* **WHAT YOU NEED TO DO**: For the word "target", determine how many lines of the entries below contain it, and give only that number.

(DATA LISTING begins)

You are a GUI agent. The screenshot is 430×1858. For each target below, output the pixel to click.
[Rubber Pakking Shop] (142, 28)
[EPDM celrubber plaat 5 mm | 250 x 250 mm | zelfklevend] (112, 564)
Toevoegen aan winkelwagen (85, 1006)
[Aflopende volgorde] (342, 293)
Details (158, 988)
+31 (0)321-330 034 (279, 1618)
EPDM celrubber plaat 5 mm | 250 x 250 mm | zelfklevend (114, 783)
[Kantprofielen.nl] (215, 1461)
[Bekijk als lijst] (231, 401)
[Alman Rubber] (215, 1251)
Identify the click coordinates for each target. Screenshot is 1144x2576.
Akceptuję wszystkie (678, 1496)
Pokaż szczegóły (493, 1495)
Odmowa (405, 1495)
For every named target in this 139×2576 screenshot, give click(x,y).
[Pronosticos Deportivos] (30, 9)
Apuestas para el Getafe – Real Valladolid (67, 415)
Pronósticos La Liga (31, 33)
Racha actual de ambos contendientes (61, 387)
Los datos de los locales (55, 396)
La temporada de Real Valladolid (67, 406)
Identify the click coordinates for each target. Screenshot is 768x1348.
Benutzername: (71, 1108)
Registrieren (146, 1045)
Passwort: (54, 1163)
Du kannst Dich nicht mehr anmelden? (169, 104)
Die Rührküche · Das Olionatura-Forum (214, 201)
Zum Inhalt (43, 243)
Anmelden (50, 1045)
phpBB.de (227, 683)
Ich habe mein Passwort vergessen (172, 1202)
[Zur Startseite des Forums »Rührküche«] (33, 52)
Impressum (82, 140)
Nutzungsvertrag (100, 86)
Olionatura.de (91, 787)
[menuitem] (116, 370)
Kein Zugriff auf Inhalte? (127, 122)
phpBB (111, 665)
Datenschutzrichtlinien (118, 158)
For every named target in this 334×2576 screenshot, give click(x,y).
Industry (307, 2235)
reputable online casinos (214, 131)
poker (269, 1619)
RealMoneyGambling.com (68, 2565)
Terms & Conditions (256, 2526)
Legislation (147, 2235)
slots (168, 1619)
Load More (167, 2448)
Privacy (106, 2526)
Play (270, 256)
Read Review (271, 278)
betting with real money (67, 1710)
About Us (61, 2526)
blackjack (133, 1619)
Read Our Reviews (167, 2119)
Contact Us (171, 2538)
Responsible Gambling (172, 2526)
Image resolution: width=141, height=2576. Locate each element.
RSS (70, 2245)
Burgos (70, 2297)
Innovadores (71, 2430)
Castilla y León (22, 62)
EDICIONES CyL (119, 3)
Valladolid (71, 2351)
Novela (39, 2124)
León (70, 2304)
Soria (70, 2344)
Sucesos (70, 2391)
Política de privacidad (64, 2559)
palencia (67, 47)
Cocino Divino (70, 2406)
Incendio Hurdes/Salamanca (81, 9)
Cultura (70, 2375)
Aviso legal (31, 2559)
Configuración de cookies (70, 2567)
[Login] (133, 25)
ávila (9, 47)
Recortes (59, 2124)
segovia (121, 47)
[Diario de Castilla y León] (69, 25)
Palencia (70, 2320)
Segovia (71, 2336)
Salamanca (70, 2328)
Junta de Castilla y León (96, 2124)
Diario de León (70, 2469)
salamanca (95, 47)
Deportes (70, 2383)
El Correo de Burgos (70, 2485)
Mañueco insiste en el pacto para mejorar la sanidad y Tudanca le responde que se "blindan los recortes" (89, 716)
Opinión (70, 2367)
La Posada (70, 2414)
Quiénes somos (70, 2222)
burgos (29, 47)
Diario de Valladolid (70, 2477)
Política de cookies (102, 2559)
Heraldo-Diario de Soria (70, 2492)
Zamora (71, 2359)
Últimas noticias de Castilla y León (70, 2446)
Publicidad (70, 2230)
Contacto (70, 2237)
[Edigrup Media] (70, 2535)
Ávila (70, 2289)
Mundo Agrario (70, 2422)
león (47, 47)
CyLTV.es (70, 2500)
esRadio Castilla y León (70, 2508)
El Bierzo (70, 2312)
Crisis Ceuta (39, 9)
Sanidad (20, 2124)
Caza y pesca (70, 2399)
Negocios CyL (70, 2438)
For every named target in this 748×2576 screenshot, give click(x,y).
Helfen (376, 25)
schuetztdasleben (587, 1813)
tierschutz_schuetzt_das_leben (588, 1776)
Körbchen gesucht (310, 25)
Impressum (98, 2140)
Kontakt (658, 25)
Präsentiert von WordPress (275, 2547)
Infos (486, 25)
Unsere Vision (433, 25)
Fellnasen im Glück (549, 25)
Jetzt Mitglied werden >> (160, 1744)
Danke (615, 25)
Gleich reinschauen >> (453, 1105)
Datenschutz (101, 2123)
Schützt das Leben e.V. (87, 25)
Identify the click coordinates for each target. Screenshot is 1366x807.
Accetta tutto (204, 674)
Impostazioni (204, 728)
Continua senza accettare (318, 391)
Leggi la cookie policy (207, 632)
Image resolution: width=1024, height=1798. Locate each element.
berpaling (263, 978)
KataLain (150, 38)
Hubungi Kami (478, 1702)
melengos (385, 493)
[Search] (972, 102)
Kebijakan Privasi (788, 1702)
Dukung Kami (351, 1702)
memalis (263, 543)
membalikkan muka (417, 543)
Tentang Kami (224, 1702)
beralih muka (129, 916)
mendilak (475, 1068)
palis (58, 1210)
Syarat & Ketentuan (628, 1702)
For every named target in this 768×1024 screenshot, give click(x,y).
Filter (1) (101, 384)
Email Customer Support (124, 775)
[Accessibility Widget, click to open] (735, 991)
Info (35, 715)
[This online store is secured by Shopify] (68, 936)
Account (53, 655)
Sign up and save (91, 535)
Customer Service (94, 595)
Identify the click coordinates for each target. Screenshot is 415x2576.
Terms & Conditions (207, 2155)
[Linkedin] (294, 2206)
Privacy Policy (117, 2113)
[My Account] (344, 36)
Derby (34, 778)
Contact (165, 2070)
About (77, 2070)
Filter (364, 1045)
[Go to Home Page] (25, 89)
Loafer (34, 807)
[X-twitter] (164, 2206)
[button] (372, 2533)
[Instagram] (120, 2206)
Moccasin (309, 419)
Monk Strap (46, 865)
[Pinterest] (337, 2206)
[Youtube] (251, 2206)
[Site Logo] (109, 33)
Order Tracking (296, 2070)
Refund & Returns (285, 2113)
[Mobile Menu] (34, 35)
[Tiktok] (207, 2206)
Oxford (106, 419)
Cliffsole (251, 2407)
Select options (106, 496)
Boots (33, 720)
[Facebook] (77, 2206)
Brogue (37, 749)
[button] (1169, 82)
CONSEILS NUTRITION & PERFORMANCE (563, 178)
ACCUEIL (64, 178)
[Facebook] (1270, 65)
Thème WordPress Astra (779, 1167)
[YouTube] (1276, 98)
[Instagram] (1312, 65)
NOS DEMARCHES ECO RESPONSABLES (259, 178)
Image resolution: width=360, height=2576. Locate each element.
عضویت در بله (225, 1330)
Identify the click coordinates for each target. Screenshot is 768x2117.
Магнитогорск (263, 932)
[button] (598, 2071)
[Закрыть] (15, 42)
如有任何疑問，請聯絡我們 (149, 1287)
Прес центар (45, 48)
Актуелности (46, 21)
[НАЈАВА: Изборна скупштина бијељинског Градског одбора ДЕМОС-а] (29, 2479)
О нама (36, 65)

(DATA LISTING ends)

* **SOLUTION FOR THIS PROBLEM**: 10